Hi everybody,
I am having a problem understanding the output of tophat concerning the multi-mapped reads. I would like to create a barplot of the unique vs. multi-mapped vs. unmapped reads from tophat-mapped bam files. (BTW is there already a tool for doing that?)
Now I wanted to extract the multi-mapped reads from one bam file. lat us say MW6. this is the align_summary.txt file I have:
Reads:
Input : 26140314
Mapped : 25159791 (96.2% of input)
of these: 1027691 ( 4.1%) have multiple alignments (1832 have >20)
96.2% overall read mapping rate.
But when I try to count the reads manually I get this :
$samtools view bamFiles/MW6.sorted.bam | grep -w -v "NH:i:1" | wc -l
4118642
and when I use the flagstat option from samtools:
$samtools flagstat bamFiles/MW6.SE.sorted.bam
28250742 + 0 in total (QC-passed reads + QC-failed reads)
3090951 + 0 secondary
0 + 0 supplementary
0 + 0 duplicates
28250742 + 0 mapped (100.00% : N/A)
0 + 0 paired in sequencing
... (the rest is 0)
The total number of input reads is 26140314 (as it says in the align_summary
file).

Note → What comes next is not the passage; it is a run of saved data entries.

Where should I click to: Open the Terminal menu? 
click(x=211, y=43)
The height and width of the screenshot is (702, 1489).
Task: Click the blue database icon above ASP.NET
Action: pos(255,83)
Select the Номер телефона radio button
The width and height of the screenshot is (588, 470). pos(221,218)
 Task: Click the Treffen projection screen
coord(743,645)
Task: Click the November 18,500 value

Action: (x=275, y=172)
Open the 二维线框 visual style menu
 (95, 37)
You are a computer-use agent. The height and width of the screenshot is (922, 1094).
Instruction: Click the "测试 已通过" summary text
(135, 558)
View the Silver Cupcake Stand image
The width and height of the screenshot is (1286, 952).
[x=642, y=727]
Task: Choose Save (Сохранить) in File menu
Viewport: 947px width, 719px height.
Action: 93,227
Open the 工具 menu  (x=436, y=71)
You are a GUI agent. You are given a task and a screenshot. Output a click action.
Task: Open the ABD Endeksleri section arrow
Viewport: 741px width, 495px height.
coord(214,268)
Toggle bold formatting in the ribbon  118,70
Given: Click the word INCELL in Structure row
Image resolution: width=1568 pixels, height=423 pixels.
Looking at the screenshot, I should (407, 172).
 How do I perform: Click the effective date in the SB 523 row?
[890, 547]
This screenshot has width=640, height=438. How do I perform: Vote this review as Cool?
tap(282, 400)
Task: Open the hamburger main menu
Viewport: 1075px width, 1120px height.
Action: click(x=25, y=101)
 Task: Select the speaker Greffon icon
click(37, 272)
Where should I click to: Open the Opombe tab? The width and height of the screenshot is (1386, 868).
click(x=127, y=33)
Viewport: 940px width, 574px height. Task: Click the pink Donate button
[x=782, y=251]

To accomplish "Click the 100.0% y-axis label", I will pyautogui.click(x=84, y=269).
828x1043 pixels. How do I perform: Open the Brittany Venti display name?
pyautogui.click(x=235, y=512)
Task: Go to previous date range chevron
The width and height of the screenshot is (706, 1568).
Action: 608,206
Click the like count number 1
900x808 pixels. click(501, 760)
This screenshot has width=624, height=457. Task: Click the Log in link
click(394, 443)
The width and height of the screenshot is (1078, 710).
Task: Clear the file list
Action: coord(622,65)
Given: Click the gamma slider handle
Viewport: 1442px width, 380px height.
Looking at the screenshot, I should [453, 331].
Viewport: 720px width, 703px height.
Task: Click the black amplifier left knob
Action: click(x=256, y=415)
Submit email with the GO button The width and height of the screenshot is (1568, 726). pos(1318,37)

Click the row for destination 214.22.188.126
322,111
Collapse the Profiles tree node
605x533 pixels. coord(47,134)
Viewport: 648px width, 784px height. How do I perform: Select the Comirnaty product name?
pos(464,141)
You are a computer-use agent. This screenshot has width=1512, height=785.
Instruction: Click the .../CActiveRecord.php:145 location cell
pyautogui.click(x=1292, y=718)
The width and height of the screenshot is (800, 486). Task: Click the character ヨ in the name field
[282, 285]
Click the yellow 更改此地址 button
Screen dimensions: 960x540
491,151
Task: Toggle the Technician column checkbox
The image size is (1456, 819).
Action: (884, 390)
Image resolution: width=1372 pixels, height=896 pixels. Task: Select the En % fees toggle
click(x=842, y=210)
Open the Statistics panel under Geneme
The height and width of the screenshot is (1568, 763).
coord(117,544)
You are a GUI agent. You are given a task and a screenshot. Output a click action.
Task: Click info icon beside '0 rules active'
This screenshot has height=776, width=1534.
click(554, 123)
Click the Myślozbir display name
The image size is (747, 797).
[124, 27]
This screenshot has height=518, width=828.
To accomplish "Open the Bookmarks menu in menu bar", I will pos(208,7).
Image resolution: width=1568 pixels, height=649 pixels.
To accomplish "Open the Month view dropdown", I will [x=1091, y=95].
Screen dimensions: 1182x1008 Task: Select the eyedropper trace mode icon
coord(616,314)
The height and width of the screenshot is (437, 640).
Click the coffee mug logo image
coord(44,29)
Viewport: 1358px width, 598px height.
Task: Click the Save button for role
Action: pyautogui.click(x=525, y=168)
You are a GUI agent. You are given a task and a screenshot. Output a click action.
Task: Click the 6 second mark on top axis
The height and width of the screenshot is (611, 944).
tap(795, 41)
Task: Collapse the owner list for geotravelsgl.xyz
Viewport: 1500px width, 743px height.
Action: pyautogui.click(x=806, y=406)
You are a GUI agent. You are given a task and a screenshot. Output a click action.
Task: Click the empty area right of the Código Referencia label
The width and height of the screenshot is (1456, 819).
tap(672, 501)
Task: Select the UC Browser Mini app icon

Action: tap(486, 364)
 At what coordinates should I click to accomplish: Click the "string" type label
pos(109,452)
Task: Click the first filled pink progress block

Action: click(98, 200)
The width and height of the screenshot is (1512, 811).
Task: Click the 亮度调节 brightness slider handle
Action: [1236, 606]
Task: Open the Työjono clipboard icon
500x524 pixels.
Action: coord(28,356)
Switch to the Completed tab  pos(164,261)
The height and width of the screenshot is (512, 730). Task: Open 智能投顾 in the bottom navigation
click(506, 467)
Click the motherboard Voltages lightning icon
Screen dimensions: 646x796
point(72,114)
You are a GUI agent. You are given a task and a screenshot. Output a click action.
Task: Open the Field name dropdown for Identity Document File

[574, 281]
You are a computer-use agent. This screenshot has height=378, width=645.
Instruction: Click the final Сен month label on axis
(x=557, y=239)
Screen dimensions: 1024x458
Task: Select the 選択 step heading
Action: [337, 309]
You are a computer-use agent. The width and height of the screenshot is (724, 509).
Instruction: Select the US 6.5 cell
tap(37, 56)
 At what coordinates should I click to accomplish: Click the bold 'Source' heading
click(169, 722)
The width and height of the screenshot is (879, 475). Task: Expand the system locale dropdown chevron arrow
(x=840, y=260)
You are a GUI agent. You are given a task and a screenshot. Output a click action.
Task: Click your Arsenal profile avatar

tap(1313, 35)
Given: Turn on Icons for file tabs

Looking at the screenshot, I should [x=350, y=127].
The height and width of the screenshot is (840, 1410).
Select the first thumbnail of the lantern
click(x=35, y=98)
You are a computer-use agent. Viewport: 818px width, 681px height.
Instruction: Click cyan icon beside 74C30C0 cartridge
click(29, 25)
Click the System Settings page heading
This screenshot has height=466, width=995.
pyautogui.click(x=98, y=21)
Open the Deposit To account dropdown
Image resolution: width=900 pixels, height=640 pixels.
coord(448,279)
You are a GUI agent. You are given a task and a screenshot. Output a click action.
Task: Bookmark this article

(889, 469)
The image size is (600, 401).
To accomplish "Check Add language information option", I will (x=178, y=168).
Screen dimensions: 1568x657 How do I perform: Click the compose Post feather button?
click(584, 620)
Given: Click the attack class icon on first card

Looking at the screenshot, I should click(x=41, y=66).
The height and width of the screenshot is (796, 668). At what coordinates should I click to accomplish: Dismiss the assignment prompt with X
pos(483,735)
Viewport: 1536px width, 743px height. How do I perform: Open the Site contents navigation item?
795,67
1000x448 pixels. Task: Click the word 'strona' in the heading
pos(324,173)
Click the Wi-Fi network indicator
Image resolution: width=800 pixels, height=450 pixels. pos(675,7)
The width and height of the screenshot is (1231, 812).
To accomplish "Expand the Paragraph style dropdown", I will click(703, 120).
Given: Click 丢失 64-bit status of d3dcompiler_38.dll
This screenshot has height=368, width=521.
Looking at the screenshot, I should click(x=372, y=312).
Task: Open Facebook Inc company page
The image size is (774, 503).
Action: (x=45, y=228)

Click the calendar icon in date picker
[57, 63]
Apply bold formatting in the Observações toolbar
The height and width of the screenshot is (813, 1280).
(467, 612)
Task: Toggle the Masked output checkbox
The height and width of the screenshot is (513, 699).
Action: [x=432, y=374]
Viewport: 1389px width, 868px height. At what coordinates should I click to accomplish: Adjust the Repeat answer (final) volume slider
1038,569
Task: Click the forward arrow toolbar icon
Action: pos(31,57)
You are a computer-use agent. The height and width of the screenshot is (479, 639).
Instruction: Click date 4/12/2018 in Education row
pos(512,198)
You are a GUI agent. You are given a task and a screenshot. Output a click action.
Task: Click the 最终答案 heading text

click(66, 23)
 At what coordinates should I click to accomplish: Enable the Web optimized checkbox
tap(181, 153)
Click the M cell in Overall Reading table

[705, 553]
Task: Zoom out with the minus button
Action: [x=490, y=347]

The total mapped reads from the bam file is 28250742, as says in the samtools flagstat
. I guess this conflict is due to reads which mapped multiple times, but how can I get the exact number of multiple reads?
is it just 28250742 - 26140314 = 2110428 ?
Would it be similar in paired-end and single-end mapping runs?
thanks
Assa